Membaiknya indikator-indikator Indonesia diyakini Wakil Presiden Jusuf Kalla menjadikan negeri ini tak akan menjadi negara gagal. Jusuf Kalla bahkan menegaskan, Indonesia tetap berupaya mewujudkan kesejahteraan dan keadilan bagi warga.
Pernyataan Jusuf Kalla itu dikutip dari laporan utama harian Kompas, Senin (22/8/2016), dengan judul "Indonesia Bergerak Maju".
Negeri ini memang baru melangkah maju bukan meloncat maju, tetapi langkah itu tetap dimaknai positif bagi kemajuan bangsa.

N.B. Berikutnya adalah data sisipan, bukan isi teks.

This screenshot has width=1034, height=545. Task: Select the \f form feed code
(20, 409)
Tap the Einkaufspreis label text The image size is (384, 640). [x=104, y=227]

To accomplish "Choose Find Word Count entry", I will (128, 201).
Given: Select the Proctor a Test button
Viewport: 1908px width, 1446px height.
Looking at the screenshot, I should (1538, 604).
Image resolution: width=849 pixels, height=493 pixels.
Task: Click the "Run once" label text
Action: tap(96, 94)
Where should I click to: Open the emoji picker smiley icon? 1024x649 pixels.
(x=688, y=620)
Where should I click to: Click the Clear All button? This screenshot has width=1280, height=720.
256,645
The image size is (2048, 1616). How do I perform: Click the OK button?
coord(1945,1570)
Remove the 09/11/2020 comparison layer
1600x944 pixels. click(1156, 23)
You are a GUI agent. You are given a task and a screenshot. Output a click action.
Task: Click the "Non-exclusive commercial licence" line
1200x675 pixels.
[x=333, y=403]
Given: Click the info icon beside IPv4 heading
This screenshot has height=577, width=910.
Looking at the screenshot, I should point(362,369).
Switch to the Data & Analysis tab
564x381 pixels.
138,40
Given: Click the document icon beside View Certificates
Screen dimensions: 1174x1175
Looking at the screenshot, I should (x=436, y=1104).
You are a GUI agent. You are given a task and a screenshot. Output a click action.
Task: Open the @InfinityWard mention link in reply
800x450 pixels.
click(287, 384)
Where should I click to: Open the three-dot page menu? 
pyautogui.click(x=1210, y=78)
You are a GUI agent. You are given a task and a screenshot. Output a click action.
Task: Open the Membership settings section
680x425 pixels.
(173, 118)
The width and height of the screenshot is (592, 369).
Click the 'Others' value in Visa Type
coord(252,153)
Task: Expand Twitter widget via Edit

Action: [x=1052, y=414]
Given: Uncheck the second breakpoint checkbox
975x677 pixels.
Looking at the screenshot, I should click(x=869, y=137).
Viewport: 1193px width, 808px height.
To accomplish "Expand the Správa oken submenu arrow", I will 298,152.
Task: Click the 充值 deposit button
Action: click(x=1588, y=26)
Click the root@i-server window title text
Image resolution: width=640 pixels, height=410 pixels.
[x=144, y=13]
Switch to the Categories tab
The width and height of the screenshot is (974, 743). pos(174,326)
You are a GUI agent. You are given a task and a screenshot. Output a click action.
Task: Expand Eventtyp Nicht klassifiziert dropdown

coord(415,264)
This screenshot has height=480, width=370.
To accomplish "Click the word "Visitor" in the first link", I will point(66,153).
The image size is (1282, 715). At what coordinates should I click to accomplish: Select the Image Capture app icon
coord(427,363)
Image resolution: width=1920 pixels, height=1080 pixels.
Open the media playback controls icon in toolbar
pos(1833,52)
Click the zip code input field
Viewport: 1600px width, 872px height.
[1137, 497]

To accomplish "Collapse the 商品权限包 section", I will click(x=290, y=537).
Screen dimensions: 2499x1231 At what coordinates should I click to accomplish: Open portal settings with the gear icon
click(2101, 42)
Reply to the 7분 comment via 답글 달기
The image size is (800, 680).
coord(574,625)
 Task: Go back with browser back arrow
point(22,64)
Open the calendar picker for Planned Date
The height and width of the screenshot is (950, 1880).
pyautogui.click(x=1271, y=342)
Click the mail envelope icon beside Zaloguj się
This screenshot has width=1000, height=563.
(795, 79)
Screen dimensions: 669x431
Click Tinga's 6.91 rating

Indikator negara gagal (failed state), yang belakangan dimaknai sebagai negara rapuh (fragile state), disusun oleh Fund for Peace (FFP) di Amerika Serikat.
Dari tahun ke tahun, nilai Indonesia memang membaik dari 89,2 pada 2005, lalu menjadi 76,8 (2014), dan 75 (2015).
Indeks terbaik dimiliki negara Skandinavia, Finlandia, dalam kategori very sustainable (dijamin amat berkelanjutan) dengan nilai 17,8, sedangkan terburuk Sudan Selatan dengan indeks 114,5. Catatan: Dalam penghitungan FFP, semakin kecil nilai indeks, berarti semakin baik suatu negara.
Ada apa dengan Sudan Selatan? Perang saudara ternyata telah mengoyak kedamaian di negeri yang kaya minyak itu.
Jumlah pengungsi dari Sudan Selatan di Afrika bagian timur itu bahkan mencapai lebih dari satu juta orang pada 2016 ini saja.
Merdeka dari Sudan pada 9 Juli 2011, tetapi sejak perang sipil pada Desember 2013, ratusan ribu hingga jutaan pengungsi sudah mengalir keluar dari Sudan Selatan.
Akar dari perang saudara itu pun adalah persaingan politik internal antara Presiden Salva Kiir Maryadit dan Wakil Presiden Riek Machar Teny Dhurgon yang berkembang menjadi perpecahan etnis di sejumlah bagian negara.
Konflik akhirnya seolah menjadi bagian dari Sudan dan Sudan Selatan. Kini konflik dipicu perbedaan etnis, yang sebelumnya dipicu perbedaan keyakinan antara Sudan dan Sudan Selatan.
Perseteruan kian memanas karena penguasa Sudan Selatan ditengarai korupsi. Ada belasan ribu nama polisi fiktif yang mendapatkan gaji dari pemerintah meski karena fiktif akhirnya uang gaji itu masuk ke pundi-pundi oknum-oknum pemerintah.
Pendek kata, konflik di Sudan Selatan pada akhirnya diperburuk oleh tindak pidana korupsi yang dilakukan pemerintahan di negara yang terbilang muda tersebut. Aksi korupsi memperuncing konflik.